Hill Holiday Party Mask Game Makes Serious Covid Point

Zoom

Wait … that’s how you wear a mask? Nah. Clockwise from top left: Leslie Radcliffe, Pamela Delerme, Alder Kampton Singh and Leslie Brown.

It seemed like Leslie Radcliffe was wearing a flowery, pink and green bandana. It turned out to be a face mask — revealed to make a life-saving point.

Radcliffe revealed her mask as part of a surprise activity at a joint meeting of the Hill North and Hill South community management teams.

The two management teams usually host a joint meeting around the winter holidays. The Covid-19 pandemic made the in-person holiday cheer impossible, so the teams improvised. They asked their neighbors to wear festive clothes to the virtual meeting and bring drinks and face masks of their choice.

We usually have food, fun and fellowship,” Radcliffe said, asking her neighbors to hold their drinks up to their cameras as well as their favorite face masks. You can unmute yourself to laugh, but try not to talk over me.”

First, Radcliffe asked her neighbors to put their masks on wrong. Radcliffe kept hers above her forehead, as did Alder Kampton Singh and city Health Director Maritza Bond.

Midwife Pamela Delerme wore hers under her chin.

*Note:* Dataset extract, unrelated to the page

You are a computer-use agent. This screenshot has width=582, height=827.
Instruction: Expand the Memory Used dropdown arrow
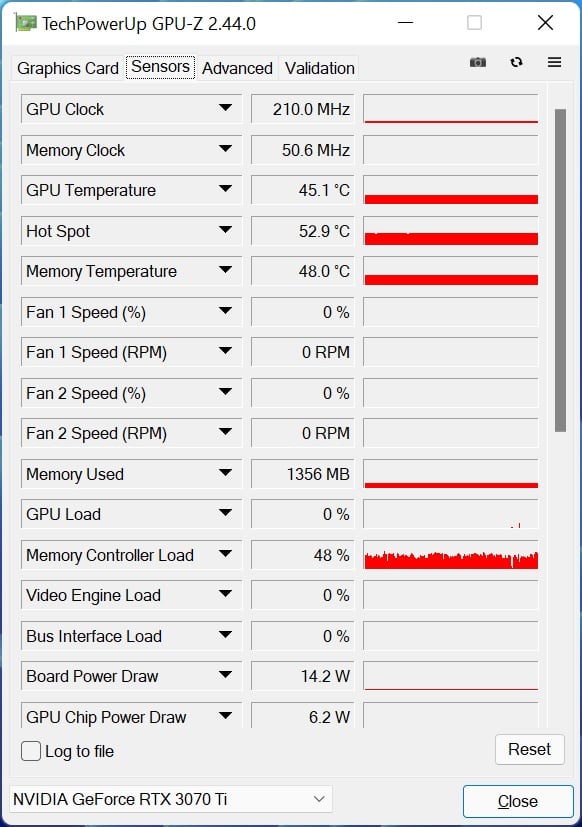pos(225,473)
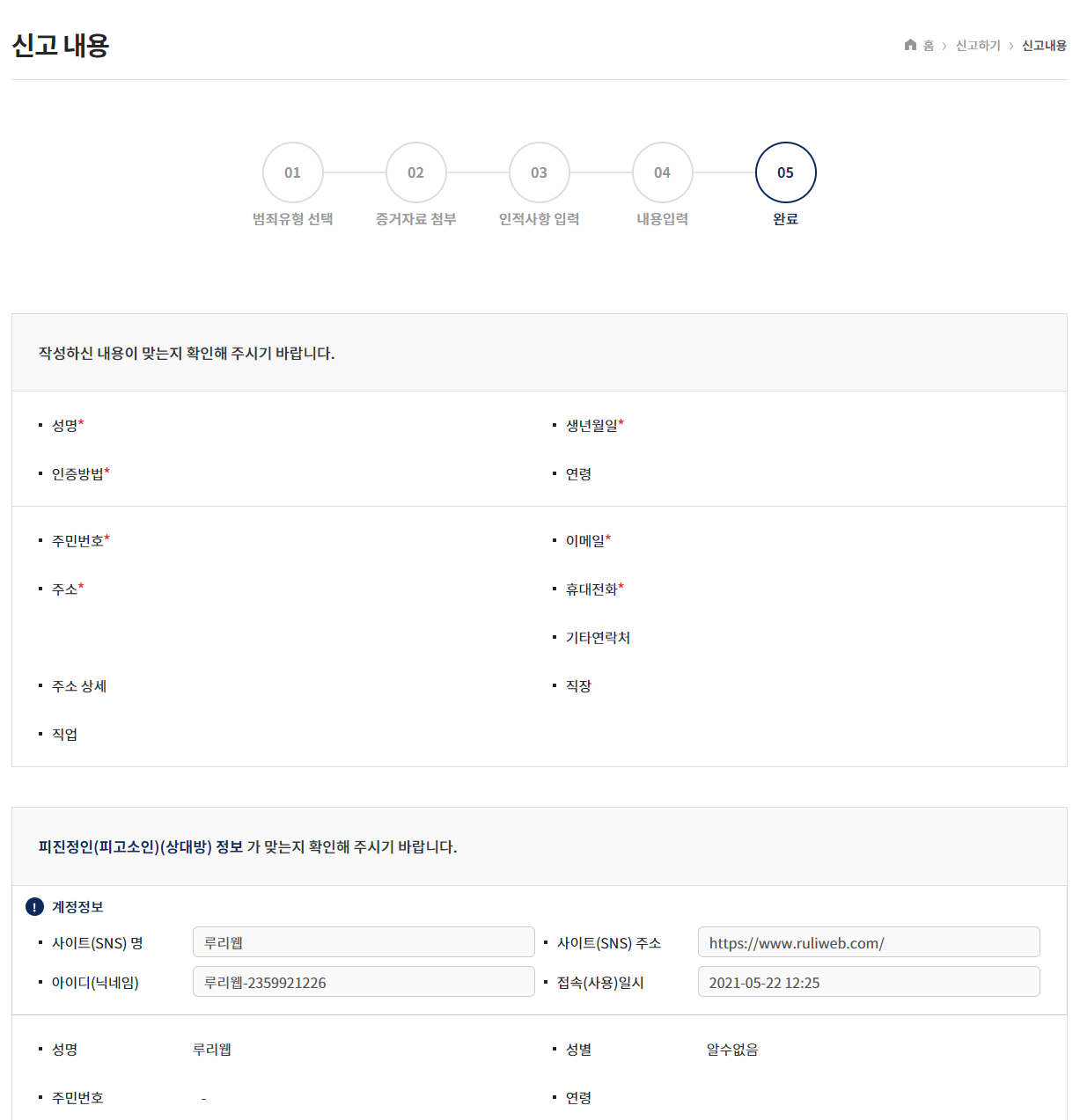
Task: Click the chevron arrow after 신고하기 breadcrumb
Action: (1012, 45)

Hill South Management Team Chair Sarah McIver wore hers over her mouth but not her nose.

Meanwhile, city transit chief Doug Hausladen (pictured above) wore a black mask around his eyes like Zorro, and Yale New Haven Health Community Relations Coordinator Andrew Orefice wore a ski mask with holes for his mouth and eyes.

Then Radcliffe asked the meeting attendees to put the masks on correctly, over their mouth and nose.

It was a game with a serious public-health message: face masks worn correctly really do help stop the spread of the SARS-CoV‑2 virus that causes Covid-19.

Yet Hill neighbors see others frequenting neighborhood businesses without masks. Jose DeJesus (pictured above with a holiday-themed straw hat) recounted his experience at an auto parts store, where he asked someone to take the mask he had on his arm and put it on his face instead.

I don’t think I was rude. I was like, Please, sir, for the rest of us.’ You’d have thought I was asking him for a kidney, he was so irate,” DeJesus said.

Fair Haven continues to be one of New Haven’s neighborhoods most badly affected by Covid-19.

The Hill is no longer the pandemic hotspot relative to other New Haven neighborhoods that it was this summer. Still, Covid-19 cases are going up again and Yale New Haven Hospital beds are at 72 percent occupancy with 233 Covid-positive patients, Bond reported.

The two Hill community management teams listened seriously to Bond’s presentation and pivoted to focus on good news, like the door-to-door, Christmas present delivery Delerme helped organize. The alders reflected on a year of innovation for the sake of public health.

Kudos to the teams for maintaining meetings electronically and keeping the management teams strong. Thank you for a prosperous year, where we have achieved much regardless of the pandemic,” said Hill Alder Evelyn Rodriguez.